Describe what you want your agentic pipeline to do. For example:

“Create a workflow that runs daily, reads open work items tagged ‘stale’, and adds a reminder comment.”

The agent will walk you through the front-matter configuration, write the agent prompt, and compile the pipeline — all interactively.

3. Push and configure

Once you’re happy with the generated files, commit and push them to your Azure DevOps repository. Then create a pipeline in Azure DevOps pointing at the compiled .lock.yml file, and configure it:

ado-aw configure

This sets the GITHUB_TOKEN pipeline variable on the ADO build definition.

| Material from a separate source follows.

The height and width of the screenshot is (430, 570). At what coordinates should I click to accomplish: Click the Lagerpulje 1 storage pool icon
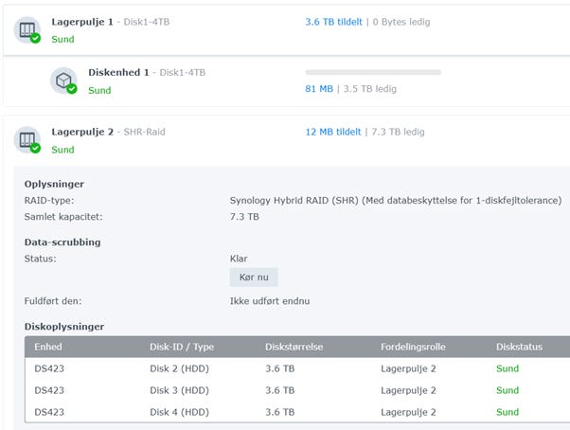pos(27,28)
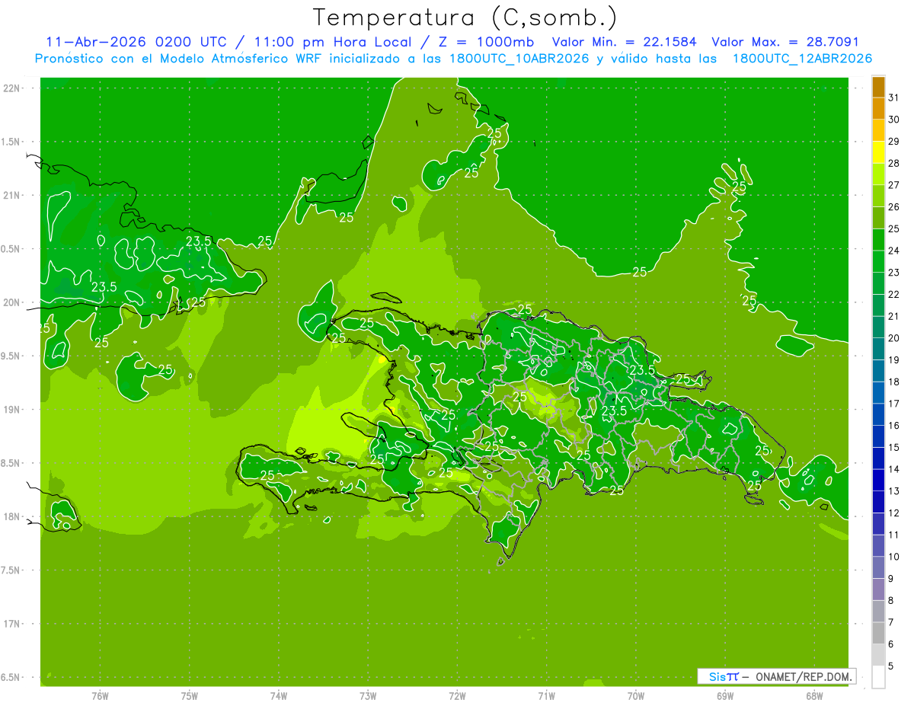Click the 1800UTC_12ABR2026 valid-until time
The image size is (914, 706).
coord(802,59)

The command prompts for:

• A GitHub Personal Access Token (PAT) — used by the Copilot CLI at runtime (see required permissions below)
• For Azure DevOps authentication, the command first tries the Azure CLI (az login session). If the Azure CLI is not available or not logged in, it falls back to prompting for an Azure DevOps PAT.

Temporary limitation: GitHub PAT required

The Copilot CLI does not yet support GitHub App tokens. You must provide a fine-grained GitHub PAT. This requirement will be removed once GitHub App token support is added to the Copilot CLI.

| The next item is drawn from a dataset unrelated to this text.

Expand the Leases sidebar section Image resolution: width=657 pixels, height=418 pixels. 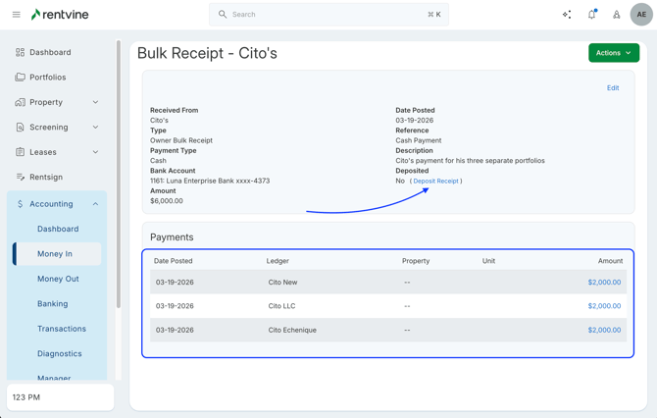tap(95, 152)
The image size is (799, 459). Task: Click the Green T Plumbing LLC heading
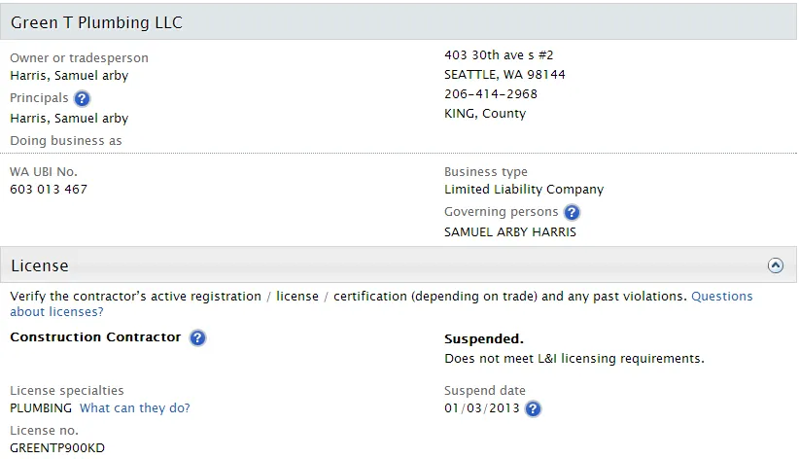(x=96, y=22)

Run the pipeline in Azure DevOps — it executes the three-stage workflow: Agent -> Detection -> Execution.

---

Manual

If you prefer full control, you can author agent files by hand.

1. Create an agent file

Create a file named agent.md:

---
name: Hello from ado-aw
description: A minimal agentic pipeline example
engine:
  id: copilot
on:
  workflow_dispatch:
pool: AZS-1ES-L-MMS-ubuntu-22.04
---

## Instructions

Inspect the repository and summarize what this project does.

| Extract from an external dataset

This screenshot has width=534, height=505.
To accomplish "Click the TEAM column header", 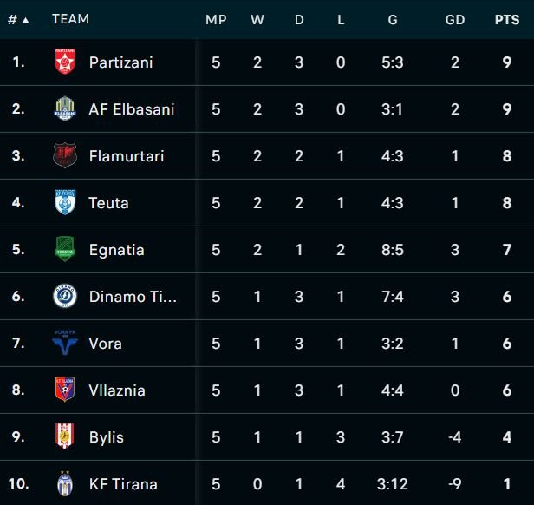I will click(x=70, y=19).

This file combines YAML front matter for configuration with markdown instructions for the agent.

2. Compile it

ado-aw compile agent.md

This writes a compiled .lock.yml pipeline alongside the source file. You should now have:

• agent.md — your source definition
• agent.lock.yml — the compiled Azure DevOps pipeline

3. Push to Azure DevOps

1. Commit both agent.md and the compiled .lock.yml file.
2. Push them to your Azure DevOps repository.
3. In Azure DevOps, create a pipeline that points at the compiled YAML file.
4. Save the pipeline.

4. Configure the pipeline

ado-aw configure

This sets the GITHUB_TOKEN pipeline variable. See the With Agents section above for details on what the command prompts for and the current GitHub PAT limitation.

5. Run the pipeline

Back in Azure DevOps, run the pipeline. It executes the compiled three-stage workflow: Agent -> Detection -> Execution.

---

GitHub PAT permissions

The Copilot CLI engine requires a fine-grained GitHub Personal Access Token to authenticate. Create one here with the following settings:

Setting	Value
Resource owner	Your personal user account (not an organization)
Permissions	Account permissions -> Copilot Requests: Read

No repository permissions are needed — the token is only used for Copilot inference.

Temporary limitation

GitHub App tokens and OAuth tokens are not supported for this secret. Only fine-grained PATs work. The token owner’s account must have an active Copilot license.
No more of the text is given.